“What’s the matter now?”

“Why, you sent me into a tremble, gentlemen, saying that,” she answered, stooping to pick up the broken crockery. “A young man lodging in my place, do such a villain’s trick! I’d not like to think it; I shouldn’t rest in my bed. The two servants having started right out from here for the churchyard have cowed-down my heart bad enough, without more ill news.”

“What time did Monk come in last night?” questioned Tod. “Do you remember?”
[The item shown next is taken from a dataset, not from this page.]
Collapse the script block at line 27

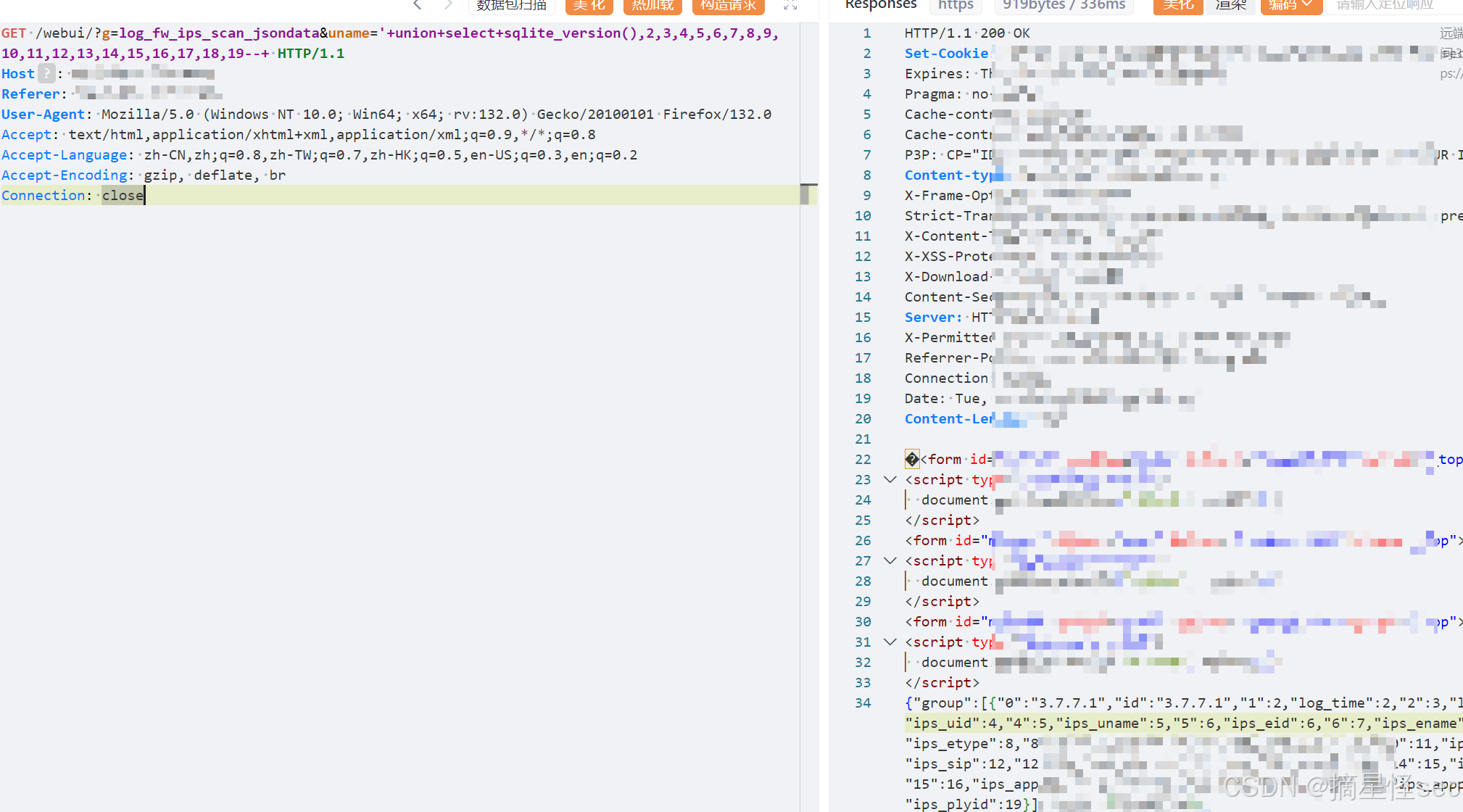[890, 560]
“He come in after Mrs. Hannah and the other had gone,” she replied, taking a moment’s pause. “Close upon it; I’d hardly shut my door on them when I had to open it to him.”

“Did he go out again?”

“Not he, sir. He eat his supper, telling me in a grumbling tone about the extra work he’d had to do in the greenhouses and places, because the other man had took holiday best part o’ the day. And then he went up to bed. Right tired he seemed.”

We left her fitting the pieces of the basin together, and went home. “It wasn’t Monk,” said Tod. “But now—where to look for the right man, Johnny?”

Look as we might, we did not find him. Phœbe was better in a day or two, but the convulsive fits stuck to her, coming on at all sorts of unexpected times. Old Duff thought it might end in insanity.

And that’s what came of Watching for the Shadows on St. Mark’s Eve!